El histórico dirigente de la banda terrorista ETA , Garikoitz Aspiazu Rubina , conocido como Txeroki , ha obtenido un régimen de semiliberta...
El histórico dirigente de la banda terrorista ETA, Garikoitz Aspiazu Rubina, conocido como Txeroki, ha obtenido un régimen de semilibertad que le permitirá salir de prisión de lunes a viernes y regresar a dormir al centro penitenciario, según han confirmado fuentes oficiales a la Agencia EFE. Esta decisión se basa en el artículo 100.2 del Reglamento Penitenciario, que facilita fórmulas intermedias entre los grados tradicionales para internos con cumplimiento avanzado de su condena.
La medida fue propuesta por la Junta de Tratamiento de la cárcel de Martutene, en San Sebastián —centro en el que Txeroki cumple pena tras su traslado desde Francia en 2024— y ha sido aceptada por la administración penitenciaria dependiente del Gobierno Vasco. Cabe destacar que este régimen no implica la concesión del tercer grado, sino una disposición intermedia que permite la salida diurna bajo condiciones y objetivos concretos, como trabajo o actividades autorizadas, siempre con la obligación de regresar al centro para pernoctar.
Para acceder a este beneficio, el interno debe presentar un plan de ejecución detallado que acredite qué actividades realizará fuera del centro, junto con horarios y compromisos. Este plan es evaluado por la administración penitenciaria y luego remitido para que la Fiscalía de la Audiencia Nacional emita un informe, que aunque no es vinculante, forma parte del procedimiento previo a la decisión final del Juzgado Central de Vigilancia Penitenciaria. Las fuentes consultadas señalan que no es habitual que este tipo de concesiones sean revocadas una vez aprobadas.
La figura de Txeroki es una de las más representativas dentro de la historia reciente de ETA. Nacido en Bilbao en 1973, asumió papeles clave dentro del aparato militar de la organización en su última fase activa. Fue detenido en Francia en 2008 y ha sido objeto de múltiples juicios tanto allí como en España. La Audiencia Nacional le impuso en 2011 una condena de 377 años de prisión por el intento de asesinato de la entonces teniente de alcalde de Portugalete, entre otros delitos de terrorismo. Además, acumuló otras penas en España, como nueve años por ordenar un atentado con coche bomba en Castellón en 2007 y 18 años más por intentar asesinar con un artefacto explosivo a una periodista de Antena 3 en el País Vasco en 2002. Allí, también cumplió en Francia varias condenas que suman más de 30 años.
La concesión de este régimen de semilibertad ha generado fuerte reacción en distintos sectores políticos y sociales.

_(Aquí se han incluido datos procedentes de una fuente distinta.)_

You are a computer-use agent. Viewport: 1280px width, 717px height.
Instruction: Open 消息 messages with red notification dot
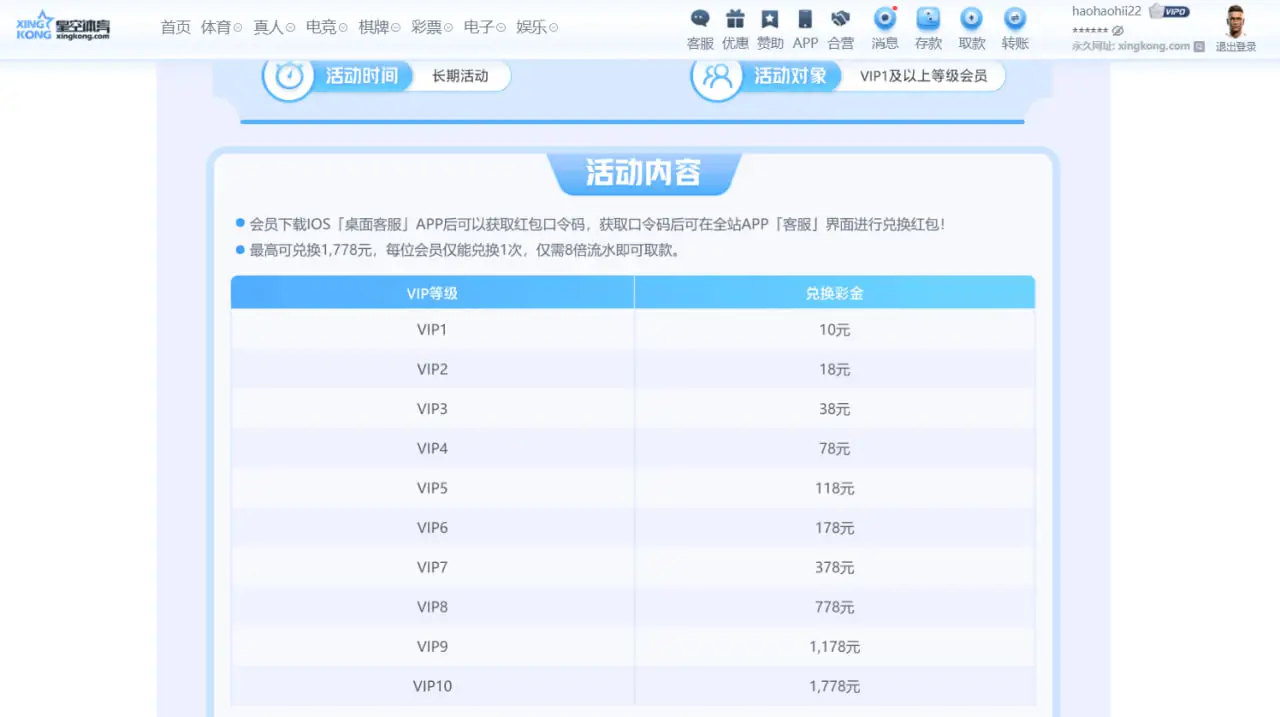(884, 19)
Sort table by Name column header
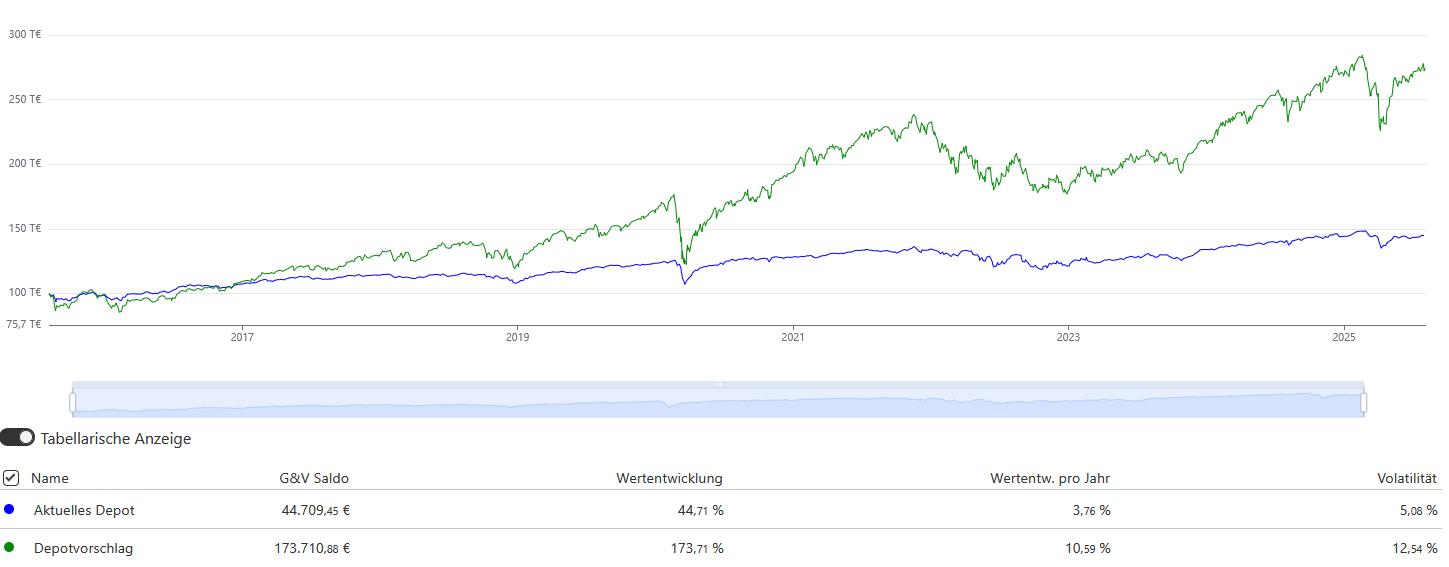The image size is (1449, 567). coord(50,478)
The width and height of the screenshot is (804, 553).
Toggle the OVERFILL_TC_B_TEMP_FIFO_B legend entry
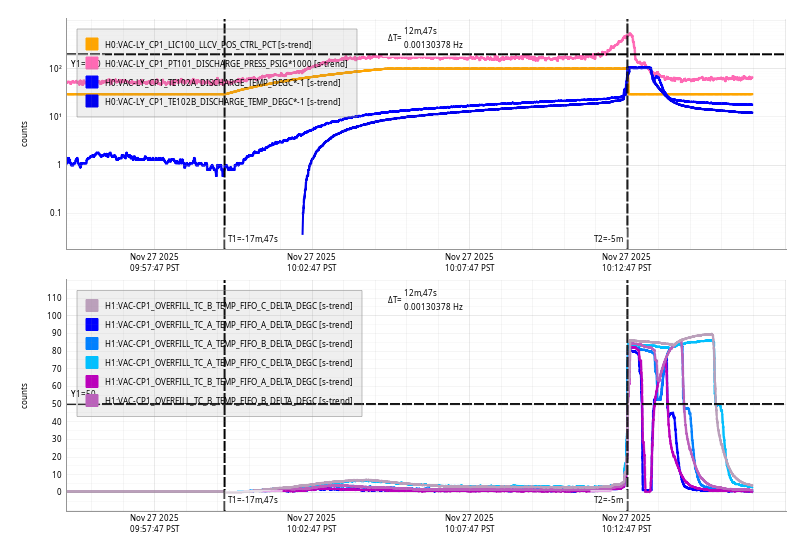point(228,401)
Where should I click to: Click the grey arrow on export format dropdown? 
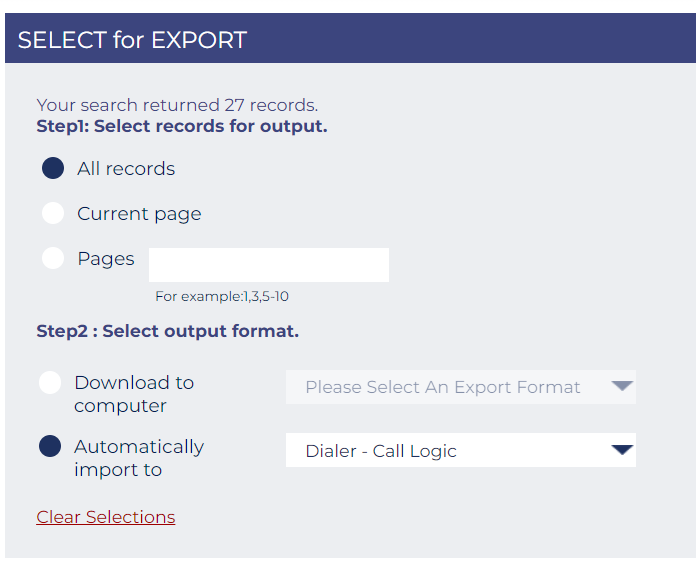coord(622,386)
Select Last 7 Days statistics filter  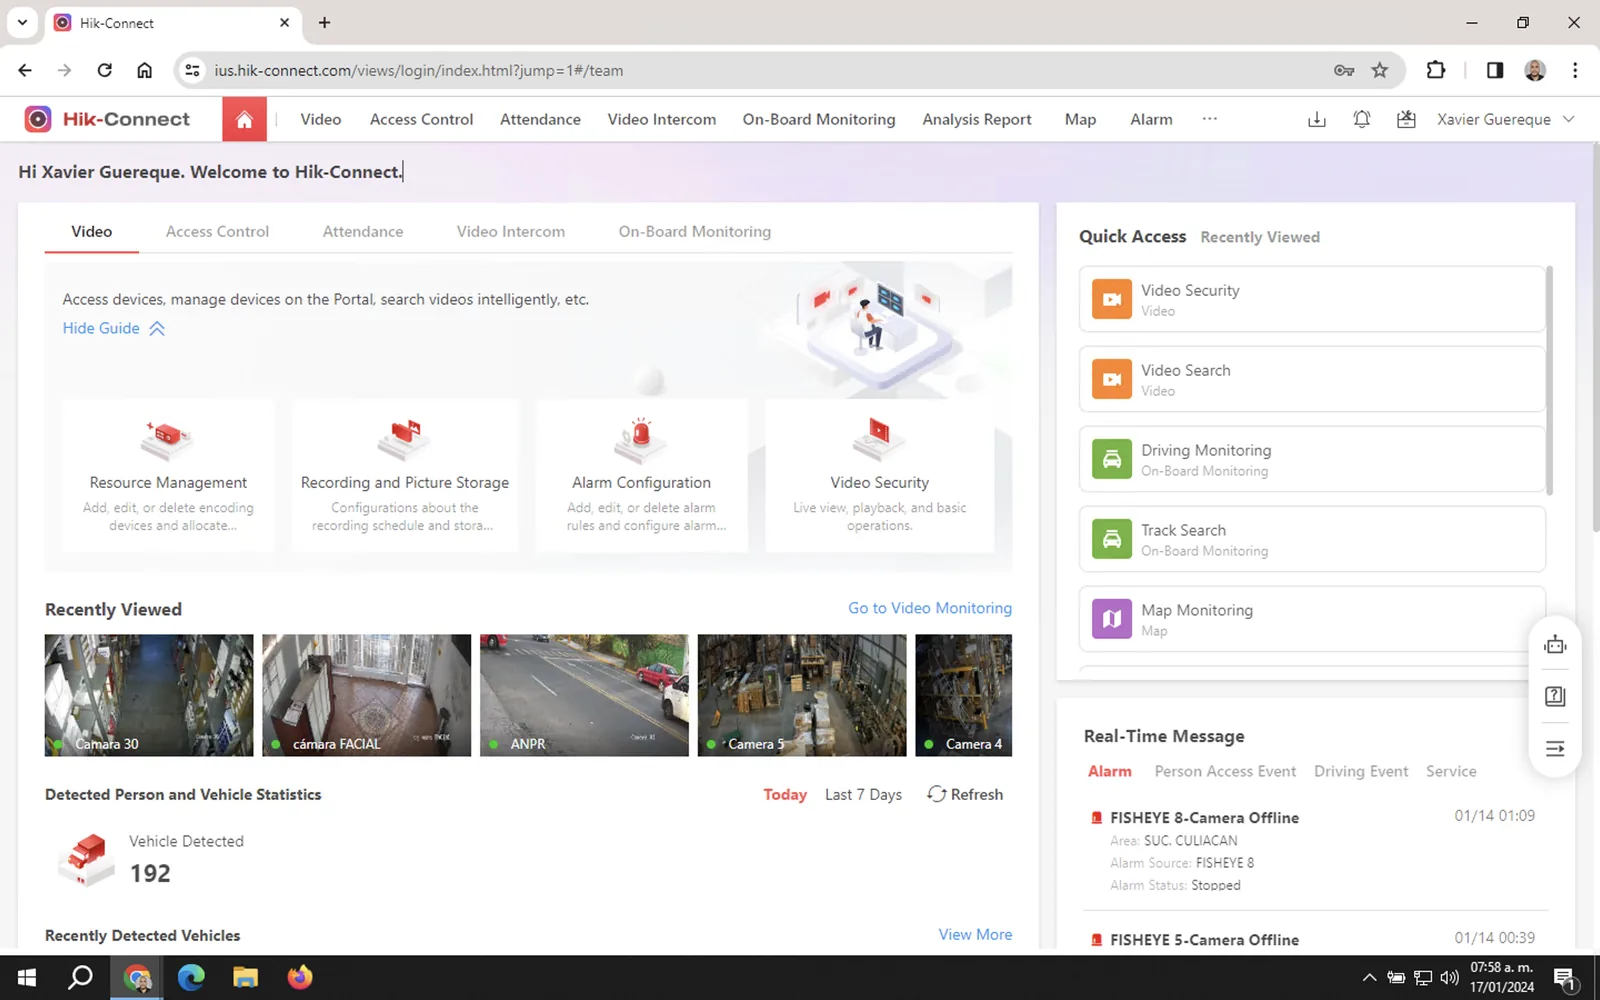[x=863, y=794]
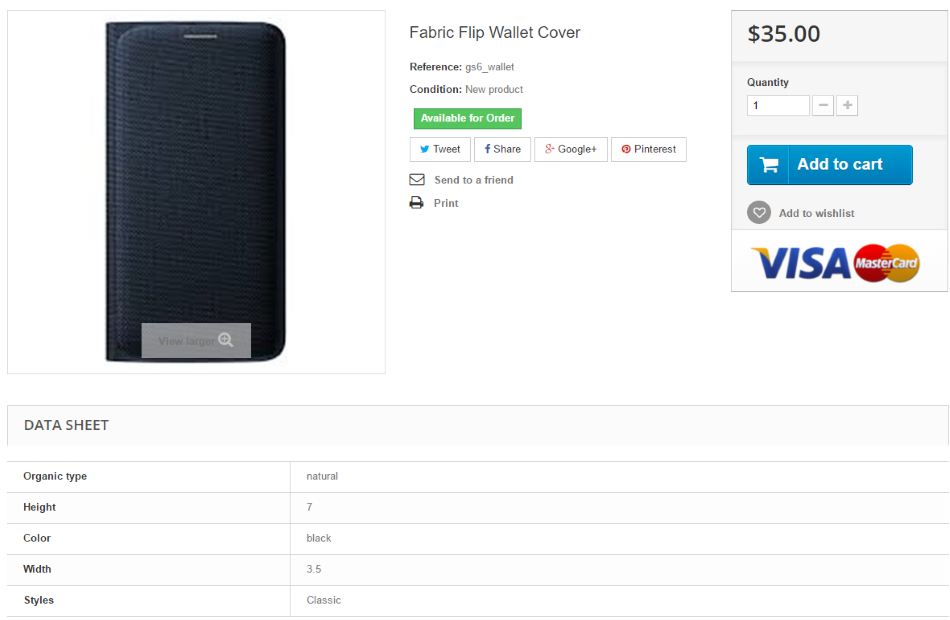Increase quantity with the plus button
Image resolution: width=950 pixels, height=620 pixels.
coord(847,105)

Organizaciones de víctimas como la Asociación de Víctimas del Terrorismo (AVT) han criticado la decisión, calificándola de “artimaña” y expresando su desacuerdo con la política penitenciaria que consideran que favorece progresiones para antiguos miembros de ETA sin un arrepentimiento claro ni colaboración con la justicia. Asimismo, líderes del Partido Popular han atribuido esta medida a pactos políticos entre el Gobierno central y Bildu, denunciando lo que consideran una amnistía encubierta para terroristas condenados.
El caso de Txeroki se enmarca dentro de un debate más amplio sobre la gestión de presos de ETA tras el traspaso de competencias penitenciarias al Gobierno Vasco, una cuestión que sigue suscitando controversias y críticas amplias en el ámbito político y entre asociaciones de víctimas.